The shooting estates also have friends in high places; UK Prime Minister David Cameron is a shooter himself, but the key player in government here is Richard Benyon, the UK minister with responsibility for biodiversity and wildlife. Benyon, who is MP for Newbury (readers with long memories may recall his enthusiastic support for the Newbury Bypass) is rolling in inherited wealth, including a 20,000 acre estate in Berkshire, complete with Pheasant shoot, and an 8,000 acre grouse moor in the Scottish highlands. He embodies the traditional landed gentry, with attitudes towards wildlife to match….
Benyon’s tenure as wildlife minister has been peppered with controversial decisions that blatantly bespeak his shooting heritage.
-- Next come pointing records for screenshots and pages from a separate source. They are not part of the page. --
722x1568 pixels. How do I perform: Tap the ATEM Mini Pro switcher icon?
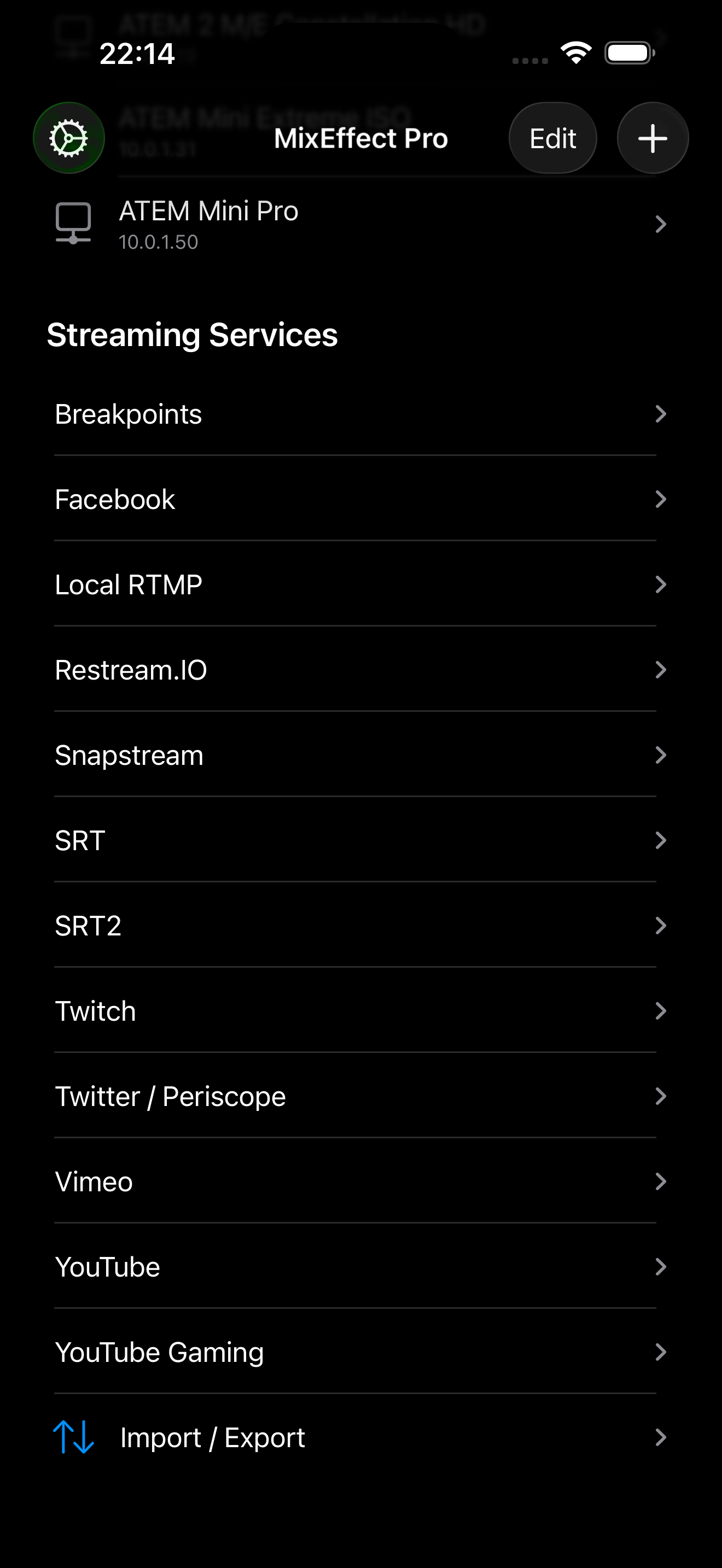pyautogui.click(x=73, y=224)
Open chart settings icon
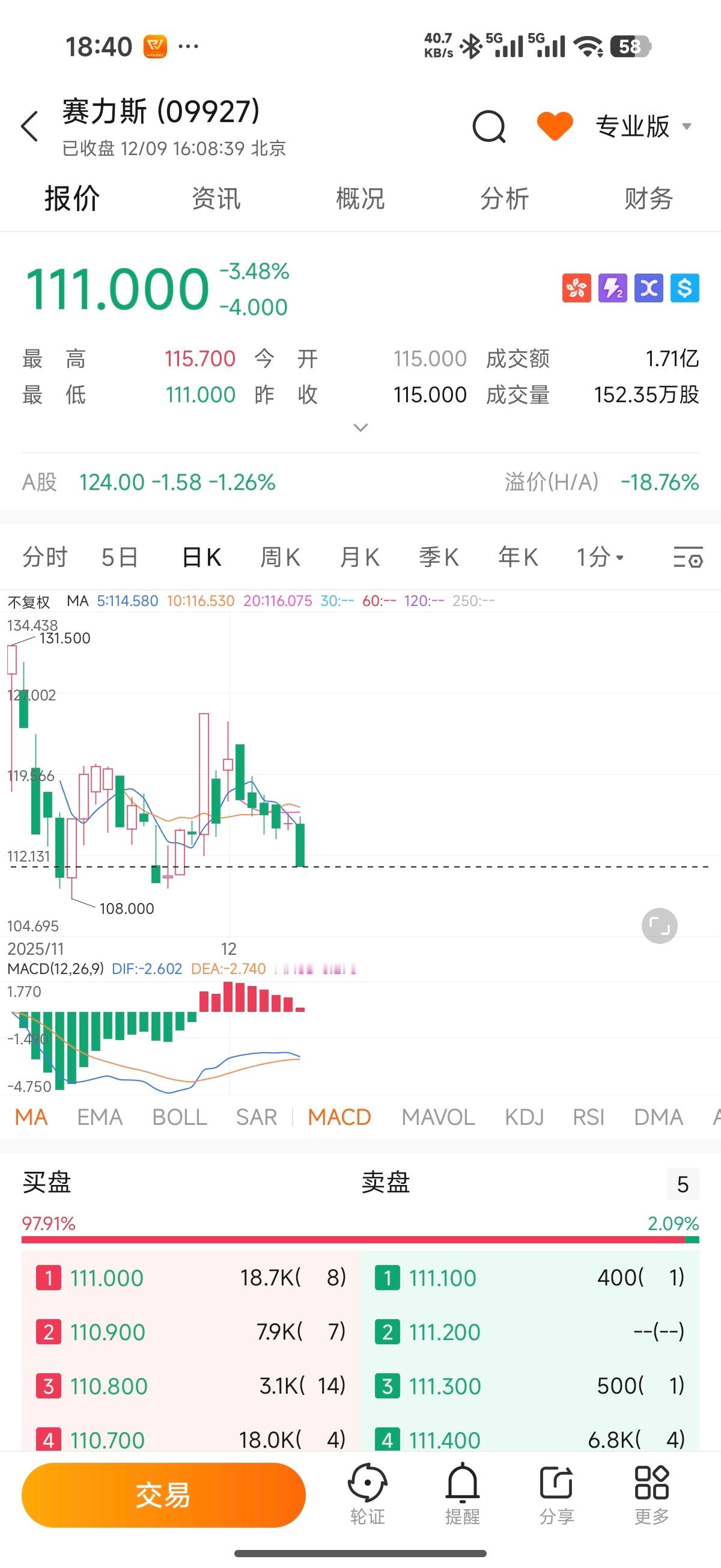This screenshot has width=721, height=1568. [687, 557]
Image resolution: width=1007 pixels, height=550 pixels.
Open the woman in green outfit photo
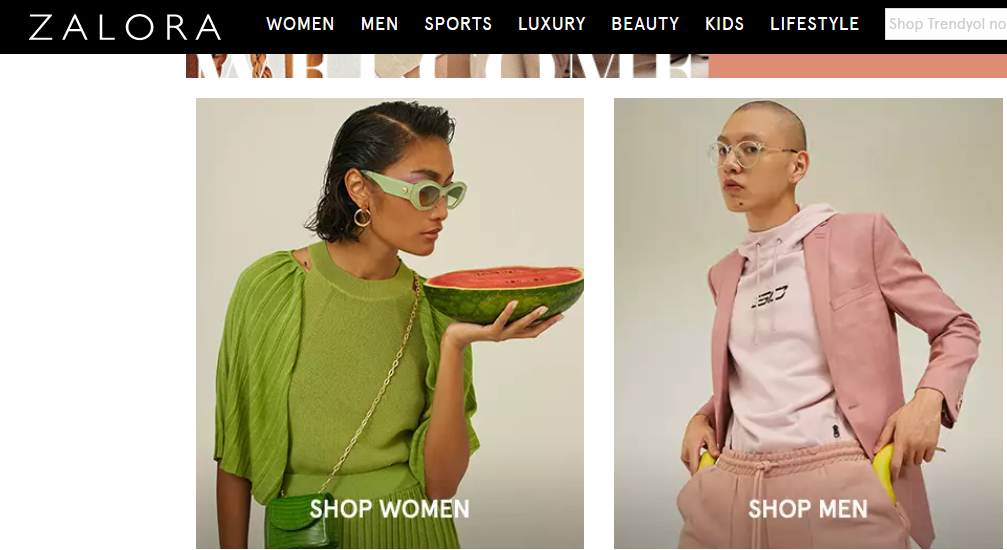click(x=390, y=323)

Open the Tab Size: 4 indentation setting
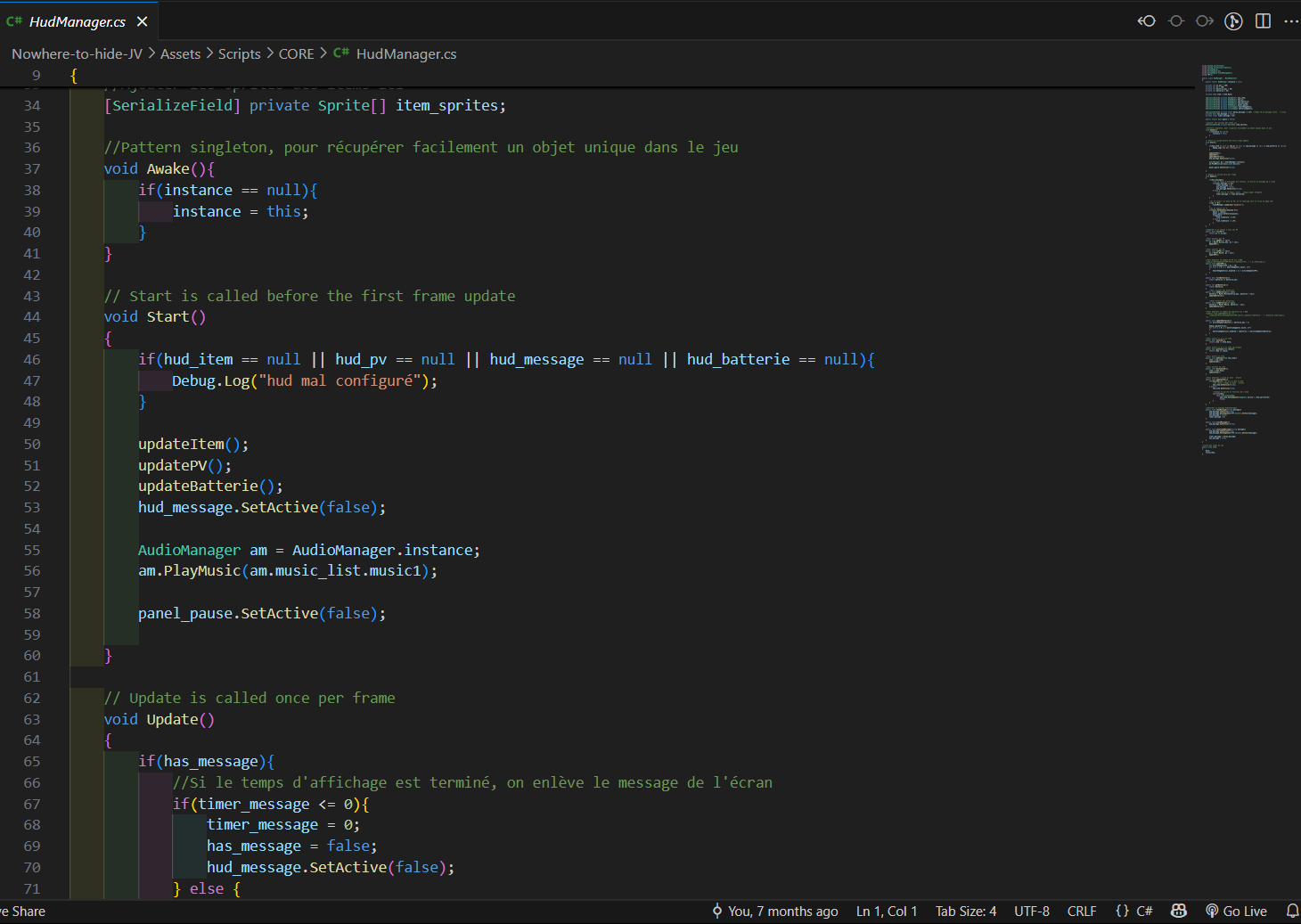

Recent broadsides from Benyon’s department include dropping a prosecution against the owner of Walshaw Moor shooting estate for draining and burning ecologically-rich blanket bog; proposing a plan to capture buzzards and blast their nests with shotguns in order to protect pheasant shooting (fortunately abandoned after a public outcry); and refusing a request from a parliamentary committee to extend a ban on possession of the outlawed pesticide Carbofuran, even though it is one of the main agents of illegal poisoning of raptors. It really does look as if – to use a metaphor Benyon would appreciate – the fox has been put in charge of the henhouse.
Shooting estates claim to be wise stewards of the countryside. In a sense this is true – they are very adept at manipulating an ecosystem to produce good numbers of their desired quarry species, at the expense of competitors and predators. While this blinkered and skewed attitude to ecology holds sway in large parts of the UK uplands, the outlook for the likes of “Bowland Betty” will remain bleak.